| First Author | Mosialou I | Year | 2017 |
| Journal | Nature | Volume | 543 |
| Issue | 7645 | Pages | 385-390 |
| PubMed ID | 28273060 | Mgi Jnum | J:246580 |
| Mgi Id | MGI:5924636 | Doi | 10.1038/nature21697 |
| Citation | Mosialou I, et al. (2017) MC4R-dependent suppression of appetite by bone-derived lipocalin 2. Nature 543(7645):385-390 |
| abstractText | Bone has recently emerged as a pleiotropic endocrine organ that secretes at least two hormones, FGF23 and osteocalcin, which regulate kidney function and glucose homeostasis, respectively.
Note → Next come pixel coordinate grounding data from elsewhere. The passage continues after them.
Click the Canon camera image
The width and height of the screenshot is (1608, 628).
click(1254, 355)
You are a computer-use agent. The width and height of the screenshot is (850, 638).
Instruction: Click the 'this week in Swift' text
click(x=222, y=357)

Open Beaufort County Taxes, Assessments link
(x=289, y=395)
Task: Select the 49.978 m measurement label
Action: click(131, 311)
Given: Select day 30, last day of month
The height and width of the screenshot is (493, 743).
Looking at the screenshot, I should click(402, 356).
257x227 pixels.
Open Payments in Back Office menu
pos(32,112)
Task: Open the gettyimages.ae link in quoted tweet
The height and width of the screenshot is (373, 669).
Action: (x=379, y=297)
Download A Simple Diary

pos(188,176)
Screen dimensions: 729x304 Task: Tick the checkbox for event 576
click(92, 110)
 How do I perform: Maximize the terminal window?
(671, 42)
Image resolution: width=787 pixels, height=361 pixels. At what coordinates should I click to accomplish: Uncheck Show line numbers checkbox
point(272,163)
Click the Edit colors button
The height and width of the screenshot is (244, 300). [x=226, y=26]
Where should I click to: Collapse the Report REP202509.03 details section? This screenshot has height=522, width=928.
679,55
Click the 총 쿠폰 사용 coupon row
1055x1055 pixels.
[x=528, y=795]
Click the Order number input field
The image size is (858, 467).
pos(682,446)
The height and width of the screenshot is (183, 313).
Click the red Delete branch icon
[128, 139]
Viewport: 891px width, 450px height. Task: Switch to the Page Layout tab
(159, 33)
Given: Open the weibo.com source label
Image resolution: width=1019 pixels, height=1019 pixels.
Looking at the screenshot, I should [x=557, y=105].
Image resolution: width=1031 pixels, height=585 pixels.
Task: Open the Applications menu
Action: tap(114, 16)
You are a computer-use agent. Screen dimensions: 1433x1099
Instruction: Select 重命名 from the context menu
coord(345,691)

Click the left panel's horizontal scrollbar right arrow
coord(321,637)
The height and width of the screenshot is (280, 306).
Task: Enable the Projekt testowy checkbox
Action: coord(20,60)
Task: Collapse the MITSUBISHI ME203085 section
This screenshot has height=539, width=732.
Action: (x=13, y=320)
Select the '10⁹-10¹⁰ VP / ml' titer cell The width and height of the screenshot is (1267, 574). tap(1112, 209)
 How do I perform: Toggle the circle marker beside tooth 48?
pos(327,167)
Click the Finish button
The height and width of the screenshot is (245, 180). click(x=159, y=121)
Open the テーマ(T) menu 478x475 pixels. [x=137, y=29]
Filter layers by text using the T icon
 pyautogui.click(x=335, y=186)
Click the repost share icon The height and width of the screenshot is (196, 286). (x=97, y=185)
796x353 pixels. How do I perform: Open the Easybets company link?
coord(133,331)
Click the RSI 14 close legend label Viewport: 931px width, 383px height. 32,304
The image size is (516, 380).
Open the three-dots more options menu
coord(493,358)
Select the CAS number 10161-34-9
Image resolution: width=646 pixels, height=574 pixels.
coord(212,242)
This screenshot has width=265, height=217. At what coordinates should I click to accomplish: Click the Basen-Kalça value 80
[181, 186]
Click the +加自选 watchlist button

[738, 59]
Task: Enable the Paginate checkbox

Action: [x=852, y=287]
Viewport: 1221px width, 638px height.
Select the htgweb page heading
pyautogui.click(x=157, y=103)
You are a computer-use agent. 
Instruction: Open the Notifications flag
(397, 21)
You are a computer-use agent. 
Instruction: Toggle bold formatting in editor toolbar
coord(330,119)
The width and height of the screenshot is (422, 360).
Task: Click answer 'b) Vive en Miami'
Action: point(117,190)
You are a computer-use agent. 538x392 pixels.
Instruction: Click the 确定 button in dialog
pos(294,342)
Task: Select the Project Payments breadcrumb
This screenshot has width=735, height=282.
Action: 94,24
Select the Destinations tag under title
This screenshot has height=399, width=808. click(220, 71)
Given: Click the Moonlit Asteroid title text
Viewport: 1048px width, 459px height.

These findings have raised the question of whether other bone-derived hormones exist and what their potential functions are. Here we identify, through molecular and genetic analyses in mice, lipocalin 2 (LCN2) as an osteoblast-enriched, secreted protein. Loss- and gain-of-function experiments in mice demonstrate that osteoblast-derived LCN2 maintains glucose homeostasis by inducing insulin secretion and improves glucose tolerance and insulin sensitivity. In addition, osteoblast-derived LCN2 inhibits food intake. LCN2 crosses the blood-brain barrier, binds to the melanocortin 4 receptor (MC4R) in the paraventricular and ventromedial neurons of the hypothalamus and activates an MC4R-dependent anorexigenic (appetite-suppressing) pathway. These results identify LCN2 as a bone-derived hormone with metabolic regulatory effects, which suppresses appetite in a MC4R-dependent manner, and show that the control of appetite is an endocrine function of bone. |